The peace reigning in the Niger Delta area could be more fragile than imagined.

Niger Delta communities are saying that Nigerian government's efforts to secure peace in the oil region are empty promises, threatening a return to violence.

A return of attacks on the oil facilities in the area could cut short the dream of full oil production recovery and deal a bad blow to already declining government revenue.

Not good news at all.

Acting President Yemi Osinbajo had held talks since February with community leaders in town hall meetings in the restive oil-producing states, a move believed to have inspired the current boom in oil production set to exceed more than 2 million barrels per day.

But ex-militants and local chieftains say that since those "town hall" discussions, little has been done.

They claim that the government has not followed up on issues raised, is stalling on key demands and has not even appointed a full-time negotiating team.

“If the Niger Delta people continue to feel Abuja is ignoring their needs, we will resort to the only tactic that has ever yielded results: attacks on oil facilities,” said one of the leaders who preferred anonymity while speaking to Reuters.

"The people of the Niger Delta can hold this government or any government to ransom because we are the people feeding the nation," said Godspower Gbenekama, a chief in Gbaramatu Kingdom.
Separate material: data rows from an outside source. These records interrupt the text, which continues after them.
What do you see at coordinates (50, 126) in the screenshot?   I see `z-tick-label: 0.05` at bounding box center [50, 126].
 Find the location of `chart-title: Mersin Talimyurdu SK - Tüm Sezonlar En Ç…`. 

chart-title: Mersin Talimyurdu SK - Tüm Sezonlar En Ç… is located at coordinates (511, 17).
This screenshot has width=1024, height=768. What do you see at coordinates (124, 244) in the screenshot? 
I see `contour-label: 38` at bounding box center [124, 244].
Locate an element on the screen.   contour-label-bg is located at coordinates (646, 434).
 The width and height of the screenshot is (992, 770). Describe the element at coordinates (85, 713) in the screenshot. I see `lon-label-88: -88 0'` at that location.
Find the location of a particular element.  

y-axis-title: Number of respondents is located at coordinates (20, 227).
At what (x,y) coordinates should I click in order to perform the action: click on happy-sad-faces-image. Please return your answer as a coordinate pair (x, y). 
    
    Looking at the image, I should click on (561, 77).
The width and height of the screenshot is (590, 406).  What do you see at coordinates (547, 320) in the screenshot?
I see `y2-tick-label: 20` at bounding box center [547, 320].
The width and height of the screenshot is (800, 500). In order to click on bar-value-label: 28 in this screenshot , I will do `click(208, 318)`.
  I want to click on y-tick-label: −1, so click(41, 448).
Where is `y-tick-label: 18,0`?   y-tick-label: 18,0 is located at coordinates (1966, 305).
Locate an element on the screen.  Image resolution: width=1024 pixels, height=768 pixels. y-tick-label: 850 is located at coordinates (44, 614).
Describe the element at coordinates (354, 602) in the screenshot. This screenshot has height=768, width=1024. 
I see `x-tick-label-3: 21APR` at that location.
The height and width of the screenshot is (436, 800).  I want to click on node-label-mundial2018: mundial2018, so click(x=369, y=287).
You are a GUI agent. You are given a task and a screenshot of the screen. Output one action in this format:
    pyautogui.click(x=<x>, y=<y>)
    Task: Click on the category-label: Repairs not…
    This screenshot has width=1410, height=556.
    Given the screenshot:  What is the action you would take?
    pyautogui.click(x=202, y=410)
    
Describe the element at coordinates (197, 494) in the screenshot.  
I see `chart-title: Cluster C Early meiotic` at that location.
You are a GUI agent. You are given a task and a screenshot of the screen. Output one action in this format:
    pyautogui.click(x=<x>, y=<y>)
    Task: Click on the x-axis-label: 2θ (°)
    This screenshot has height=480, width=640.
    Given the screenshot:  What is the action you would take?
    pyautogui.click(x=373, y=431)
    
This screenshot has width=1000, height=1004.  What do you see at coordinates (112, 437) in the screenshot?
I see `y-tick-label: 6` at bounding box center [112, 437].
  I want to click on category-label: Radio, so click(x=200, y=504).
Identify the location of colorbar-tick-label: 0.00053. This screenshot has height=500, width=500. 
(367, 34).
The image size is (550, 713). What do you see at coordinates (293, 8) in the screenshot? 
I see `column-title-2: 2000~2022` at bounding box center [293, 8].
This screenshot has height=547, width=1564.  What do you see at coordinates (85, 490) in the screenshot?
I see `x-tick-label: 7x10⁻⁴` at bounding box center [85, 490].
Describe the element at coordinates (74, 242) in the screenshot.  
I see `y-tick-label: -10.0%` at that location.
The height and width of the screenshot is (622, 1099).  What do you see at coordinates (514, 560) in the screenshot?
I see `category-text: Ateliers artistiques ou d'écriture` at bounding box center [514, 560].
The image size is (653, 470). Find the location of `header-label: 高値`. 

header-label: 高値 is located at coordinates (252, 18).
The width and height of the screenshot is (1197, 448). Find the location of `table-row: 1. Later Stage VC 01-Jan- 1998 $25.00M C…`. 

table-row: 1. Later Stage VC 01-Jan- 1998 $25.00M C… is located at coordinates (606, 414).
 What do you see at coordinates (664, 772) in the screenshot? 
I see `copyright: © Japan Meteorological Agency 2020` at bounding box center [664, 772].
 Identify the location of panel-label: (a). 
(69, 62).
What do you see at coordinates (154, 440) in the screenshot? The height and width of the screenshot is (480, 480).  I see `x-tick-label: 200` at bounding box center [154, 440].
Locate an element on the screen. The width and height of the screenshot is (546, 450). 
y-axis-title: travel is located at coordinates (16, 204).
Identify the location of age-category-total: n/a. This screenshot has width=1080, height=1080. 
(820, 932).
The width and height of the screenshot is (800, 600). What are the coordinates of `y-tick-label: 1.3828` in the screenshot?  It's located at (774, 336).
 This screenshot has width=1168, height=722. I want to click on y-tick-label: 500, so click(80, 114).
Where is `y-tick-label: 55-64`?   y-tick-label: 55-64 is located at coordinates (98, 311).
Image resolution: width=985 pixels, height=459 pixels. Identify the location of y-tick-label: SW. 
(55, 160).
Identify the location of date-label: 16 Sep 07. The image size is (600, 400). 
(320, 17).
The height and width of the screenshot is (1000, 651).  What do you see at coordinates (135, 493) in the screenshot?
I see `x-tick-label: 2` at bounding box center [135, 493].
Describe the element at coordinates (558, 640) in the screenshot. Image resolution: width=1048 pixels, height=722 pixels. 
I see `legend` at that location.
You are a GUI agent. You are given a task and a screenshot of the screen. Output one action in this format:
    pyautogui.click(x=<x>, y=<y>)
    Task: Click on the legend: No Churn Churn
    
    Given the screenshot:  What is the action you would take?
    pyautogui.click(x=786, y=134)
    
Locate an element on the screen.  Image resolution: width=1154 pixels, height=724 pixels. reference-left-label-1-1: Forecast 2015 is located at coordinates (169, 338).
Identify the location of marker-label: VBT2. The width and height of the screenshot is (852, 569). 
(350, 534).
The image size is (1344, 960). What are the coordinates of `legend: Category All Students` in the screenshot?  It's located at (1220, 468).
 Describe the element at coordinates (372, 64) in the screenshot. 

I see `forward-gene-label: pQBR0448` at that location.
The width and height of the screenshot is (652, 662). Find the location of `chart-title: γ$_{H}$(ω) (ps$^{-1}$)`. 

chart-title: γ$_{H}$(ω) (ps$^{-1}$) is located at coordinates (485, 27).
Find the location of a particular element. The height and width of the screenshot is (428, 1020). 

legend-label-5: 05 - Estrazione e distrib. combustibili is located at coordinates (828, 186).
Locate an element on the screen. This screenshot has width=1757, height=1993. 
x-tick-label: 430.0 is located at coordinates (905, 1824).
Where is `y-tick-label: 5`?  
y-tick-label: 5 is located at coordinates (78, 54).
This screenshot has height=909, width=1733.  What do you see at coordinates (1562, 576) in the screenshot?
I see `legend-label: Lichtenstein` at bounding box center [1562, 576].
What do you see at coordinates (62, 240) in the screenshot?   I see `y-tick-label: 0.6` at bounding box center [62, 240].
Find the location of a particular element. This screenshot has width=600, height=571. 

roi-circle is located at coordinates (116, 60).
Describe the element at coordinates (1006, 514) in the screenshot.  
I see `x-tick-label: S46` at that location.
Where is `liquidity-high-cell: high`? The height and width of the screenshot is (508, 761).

"This peace is a graveyard peace," he said. "Nobody can assure anybody that nothing will happen in the Delta."

But a spokesman for the acting president rejected suggestions the government was not doing enough.

"The government has not reneged and will never renege on any agreement," he said, pointing to more spending on an amnesty programme for ex-militants and progress on a clean-up project.

He added it was just a matter of time for other agreements to come to fruition, such as the planned opening of a flagship maritime university in October and of modular refineries with community ownership in the fourth quarter.